Dr Salduker reports that the incidence of opiate abuse is estimated to be higher than for cannabis and cocaine, and similar to alcohol abuse. “We detox patients with physiotherapy to help relax muscles, and have a psychologist who educates them on the nature of their pain and helps them reframe it using cognitive behavioural therapy.”
2. Injections
These can sometimes be given for pain in your limbs, lower back and neck, targeting knots formed when muscles don’t relax. Shots of a local anaesthetic, sometimes including a steroid or simply sterile saltwater, are administered, usually in a short course.
Injections can also be used for fibromyalgia, tension headaches and myofascial pain syndrome (inflammation in soft tissue). For migraine, Botox, as a paralysing toxin, can sometimes be injected to block pain signals between nerves and muscles.
3. Implants
When other medicines aren’t effective, a surgical implant may help. With intrathecal drug delivery, the surgeon inserts a tiny pump under the skin and a catheter that carries medication, such as a muscle relaxant or morphine, straight to the space around your spinal cord where pain signals lead. It’s more efficient than pills, so you need a smaller dose and have fewer side effects.

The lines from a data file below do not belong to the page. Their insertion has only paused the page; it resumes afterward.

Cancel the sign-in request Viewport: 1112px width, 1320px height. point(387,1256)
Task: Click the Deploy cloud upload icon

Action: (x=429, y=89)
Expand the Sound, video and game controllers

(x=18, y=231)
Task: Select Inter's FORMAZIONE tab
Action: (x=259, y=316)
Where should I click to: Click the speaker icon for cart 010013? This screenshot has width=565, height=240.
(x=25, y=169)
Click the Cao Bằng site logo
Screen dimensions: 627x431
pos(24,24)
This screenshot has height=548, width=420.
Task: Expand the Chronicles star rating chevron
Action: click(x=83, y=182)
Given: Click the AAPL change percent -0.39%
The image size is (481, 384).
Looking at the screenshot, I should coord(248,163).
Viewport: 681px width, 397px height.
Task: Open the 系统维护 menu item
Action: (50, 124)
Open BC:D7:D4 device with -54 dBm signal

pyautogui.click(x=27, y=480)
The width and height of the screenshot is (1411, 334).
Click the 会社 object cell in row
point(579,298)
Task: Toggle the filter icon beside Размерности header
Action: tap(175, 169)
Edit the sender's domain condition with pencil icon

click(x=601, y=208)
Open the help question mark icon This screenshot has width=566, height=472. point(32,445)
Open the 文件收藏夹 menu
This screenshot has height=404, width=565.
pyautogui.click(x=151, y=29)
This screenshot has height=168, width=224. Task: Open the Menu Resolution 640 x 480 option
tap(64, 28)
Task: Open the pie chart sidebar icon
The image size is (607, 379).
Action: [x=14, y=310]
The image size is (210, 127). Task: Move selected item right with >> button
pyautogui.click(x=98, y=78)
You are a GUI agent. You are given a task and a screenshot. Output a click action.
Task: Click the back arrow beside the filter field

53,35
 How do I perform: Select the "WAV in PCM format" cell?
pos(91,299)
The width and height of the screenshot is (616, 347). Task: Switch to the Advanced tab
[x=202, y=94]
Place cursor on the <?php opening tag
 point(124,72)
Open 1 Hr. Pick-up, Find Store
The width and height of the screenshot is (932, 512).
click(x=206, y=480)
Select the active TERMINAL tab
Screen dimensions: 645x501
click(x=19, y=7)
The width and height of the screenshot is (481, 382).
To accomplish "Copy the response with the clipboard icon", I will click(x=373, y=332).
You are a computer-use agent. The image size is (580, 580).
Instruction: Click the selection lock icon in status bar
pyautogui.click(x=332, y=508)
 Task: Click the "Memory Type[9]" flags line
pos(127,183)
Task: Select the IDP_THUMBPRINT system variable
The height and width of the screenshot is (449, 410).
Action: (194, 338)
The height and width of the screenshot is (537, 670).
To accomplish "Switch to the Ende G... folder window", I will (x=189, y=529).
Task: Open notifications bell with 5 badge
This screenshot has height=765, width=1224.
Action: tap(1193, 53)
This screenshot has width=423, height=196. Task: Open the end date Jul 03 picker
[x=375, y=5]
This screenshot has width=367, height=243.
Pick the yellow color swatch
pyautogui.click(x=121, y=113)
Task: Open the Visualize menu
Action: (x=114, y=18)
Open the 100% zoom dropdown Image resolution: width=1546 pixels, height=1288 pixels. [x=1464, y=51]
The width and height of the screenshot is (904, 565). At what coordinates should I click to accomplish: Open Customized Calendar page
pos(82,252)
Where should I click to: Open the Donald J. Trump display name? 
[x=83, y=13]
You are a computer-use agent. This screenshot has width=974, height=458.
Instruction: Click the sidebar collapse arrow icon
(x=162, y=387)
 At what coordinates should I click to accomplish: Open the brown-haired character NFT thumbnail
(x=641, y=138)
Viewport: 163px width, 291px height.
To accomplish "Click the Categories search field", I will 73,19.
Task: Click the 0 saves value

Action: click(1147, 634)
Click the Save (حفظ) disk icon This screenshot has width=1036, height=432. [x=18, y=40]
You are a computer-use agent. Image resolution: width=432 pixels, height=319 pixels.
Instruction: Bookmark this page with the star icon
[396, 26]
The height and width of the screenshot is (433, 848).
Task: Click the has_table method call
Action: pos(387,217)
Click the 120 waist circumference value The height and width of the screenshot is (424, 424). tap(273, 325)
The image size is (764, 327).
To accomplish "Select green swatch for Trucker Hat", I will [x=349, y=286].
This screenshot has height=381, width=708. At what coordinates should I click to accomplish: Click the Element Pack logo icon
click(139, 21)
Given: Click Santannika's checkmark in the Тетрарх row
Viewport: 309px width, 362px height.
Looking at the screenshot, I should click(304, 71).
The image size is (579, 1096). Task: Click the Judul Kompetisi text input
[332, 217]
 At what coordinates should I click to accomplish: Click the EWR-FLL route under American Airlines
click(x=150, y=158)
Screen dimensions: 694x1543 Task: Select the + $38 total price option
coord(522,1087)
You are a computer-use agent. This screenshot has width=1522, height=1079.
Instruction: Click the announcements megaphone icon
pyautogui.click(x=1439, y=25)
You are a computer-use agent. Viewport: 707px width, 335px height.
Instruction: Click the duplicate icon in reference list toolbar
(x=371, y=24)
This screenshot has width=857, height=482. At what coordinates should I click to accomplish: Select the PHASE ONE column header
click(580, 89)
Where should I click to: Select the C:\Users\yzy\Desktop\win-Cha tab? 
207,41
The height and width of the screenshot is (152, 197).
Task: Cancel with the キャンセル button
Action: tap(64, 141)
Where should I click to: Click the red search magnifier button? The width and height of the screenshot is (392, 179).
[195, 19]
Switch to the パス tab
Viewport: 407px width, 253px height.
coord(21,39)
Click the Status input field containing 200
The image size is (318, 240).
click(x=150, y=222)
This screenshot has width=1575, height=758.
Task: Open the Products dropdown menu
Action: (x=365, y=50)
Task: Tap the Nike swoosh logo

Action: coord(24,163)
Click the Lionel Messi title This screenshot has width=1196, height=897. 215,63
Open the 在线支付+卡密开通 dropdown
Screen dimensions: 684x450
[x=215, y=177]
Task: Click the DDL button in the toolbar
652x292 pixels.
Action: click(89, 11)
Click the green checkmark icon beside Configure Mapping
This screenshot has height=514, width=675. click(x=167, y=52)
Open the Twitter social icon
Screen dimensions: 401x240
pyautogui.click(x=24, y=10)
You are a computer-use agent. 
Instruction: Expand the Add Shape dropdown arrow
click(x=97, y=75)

Alternatively, you can have a spinal cord implant, a mini device that delivers electrical signals you control using a remote control.
4. Tens
Transcutaneous electrical nerve stimulation therapy (TENS) also delivers an electrical current to counter pain, but through electrodes placed on your skin. The current ‘scrambles’ normal pain signals.
5. CBD oil
Today cannabidiol (CBD), a chemical compound in marijuana and hemp but without the ‘psychoactive high’, is trending for a range of health problems and pain relief. To date, there is insufficient hard scientific evidence to persuade many medical professionals to advise it, though some say it shows promise. A study in the Journal of Experimental Medicine found CBD reduced chronic inflammation and pain in rodents, and some countries have approved an oral spray to help relieve pain and spasticity for multiple sclerosis. Professor Motlalepula Matsabisa, head of the Indigenous Knowledge Systems research programme at the University of the Free State, is among those exploring claims for cannabis and CBD in relation to pain management.
New modalities of pain relief and refinements of old ones are constantly becoming available. Today no one should have to put up with pain. If your health professional can’t help, ask for a referral to a qualified pain specialist who can. “There are enough pain experts around, so ask for a referral,” says Dr Salduker. “And beware of the pain doctors who recommend long-term opiate use!”